Assim, ao mesmo tempo em que, em uma minúscula sala, ele cumpria uma rotina que certamente muitas pessoas aceitariam de bom grado, Hércules foi-se afastando gradualmente dos vivos. Os anos de leituras de terror e suas caminhadas ao sol ou sob a chuva pelo cemitério logo levaram suas esquisitices ao próximo nível.
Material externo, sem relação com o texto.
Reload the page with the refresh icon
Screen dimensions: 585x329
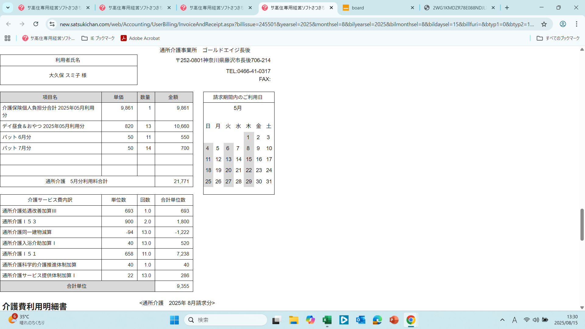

Receber qualquer um dos pesquisadores em sua sala de biblioteca não o incomodava e nem despertava interesse. Eram homens e mulheres que se dedicavam, em absoluto silêncio, aos estudos, e o máximo que podia acontecer era uma saudação curta, lacônica, em voz baixa, à entrada, e outra à saída. Era a multidão anônima, a multidão barulhenta e inquieta das ruas que ele odiava. Incomodava-o profundamente mover-se entre todas as pessoas que bloqueavam seus passos, esbarrando nele e, às vezes, dirigindo-lhe insultos. Assim, era com um profundo suspiro de alívio que ele chegava ao portão do cemitério. Os funcionários da administração já o conheciam e, por uma questão de educação (e de respeito pela estranheza), cumprimentavam-no com um leve aceno de cabeça, que era respondido com outro, tão ou mais leve. Talvez aqueles que estavam encarregados do mundo silencioso dos mortos merecessem maior consideração da parte dele. E, com seus habituais passos lentos, ele começava sua busca por um quase cadáver esperando para ser libertado da antessala do Hades.

Com o tempo, porém, uma mudança começou a ocorrer em seu espírito. Em vez de se preocupar apenas em desenterrar alguém sepultado com vida, ele passou para outra etapa: a curiosidade de saber como era abrir os olhos e ver-se engolido pela escuridão fria da morte. Qual era a reação daqueles que, ao recuperarem a consciência, encontravam-se em uma situação tão terrivelmente extrema: gritavam, choravam, lutavam ou eram dominados por um pavor indescritível que os congelava e os matava quase instantaneamente?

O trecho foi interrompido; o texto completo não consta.